L’estrema sinistra, come l’estrema destra si stanno già muovendo in tale direzione. I liberali devono fare altrettanto nell’area centrale, evitando di confondersi con il centro opportunistico di matrice democristiana.
Non rimane ai liberali che fare affidamento nella, ormai proverbiale, capacità di non rassegnarsi, pur di fronte alle tante sconfitte e alle ancor più numerose delusioni. Il Congresso del PLI, indetto per i primi di ottobre potrebbe essere una imperdibile occasione per il necessario rinnovamento e per la riunione, finalmente, sotto il medesimo tetto, di tutti i dispersi gruppi liberali italiani, cominciando dai tanti, che avevano aderito a Fare, convinti che si trattasse di un movimento di stampo liberale ed oggi si trovano, di fatto, senza un patria politica.

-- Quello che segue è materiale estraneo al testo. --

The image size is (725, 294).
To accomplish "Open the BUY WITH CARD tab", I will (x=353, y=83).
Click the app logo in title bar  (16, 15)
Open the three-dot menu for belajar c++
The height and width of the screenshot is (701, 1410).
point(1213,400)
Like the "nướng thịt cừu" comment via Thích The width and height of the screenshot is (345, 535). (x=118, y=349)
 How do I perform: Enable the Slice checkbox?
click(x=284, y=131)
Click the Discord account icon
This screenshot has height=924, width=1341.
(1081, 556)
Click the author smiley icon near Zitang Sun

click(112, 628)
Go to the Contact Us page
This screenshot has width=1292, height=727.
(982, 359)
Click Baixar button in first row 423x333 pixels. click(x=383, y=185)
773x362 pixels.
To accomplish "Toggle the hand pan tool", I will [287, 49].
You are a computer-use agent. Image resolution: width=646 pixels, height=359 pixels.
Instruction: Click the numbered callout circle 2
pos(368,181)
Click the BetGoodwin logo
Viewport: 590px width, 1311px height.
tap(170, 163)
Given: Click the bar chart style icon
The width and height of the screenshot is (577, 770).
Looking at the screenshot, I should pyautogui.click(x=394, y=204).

Prima del Congresso sarebbe quindi opportuna la convocazione degli stati generali liberali, coinvolgendo tutti coloro che intendono evitare altre avventure senza prospettive, come si sono rivelate il tentativo della federazione ICPC, (utilizzata da Fare soltanto per neutralizzare gli effetti della scissione di ALI, promossa dal fondatore Giannino) oppure il minestrone indigeribile di Scelta Europea, che se aveva un sapore, era quello amaro del Montismo, nei cui confronti anche il ceto medio si è rivelato ostile, recependo un sentimento diffuso in tutti gli altri strati sociali.
Ricominciare ancora una volta, quindi, è la parola d’ordine del mondo liberale. Il punto di partenza non può che essere il PLI, unica realtà organizzata sul territorio, coinvolgendo, associazioni, gruppi e singole personalità, tutti con uguale dignità. Ruoli di responsabilità andrebbero assegnati a rappresentanti delle nuove generazioni, per rivitalizzare un gruppo dirigente, obiettivamente datato, in modo da contribuire concretamente, con rinnovato entusiasmo, al delicato compito di far uscire il Paese da una fase avventuristica, che l’esito delle recenti elezioni europee, anziché scoraggiare, ha rafforzato.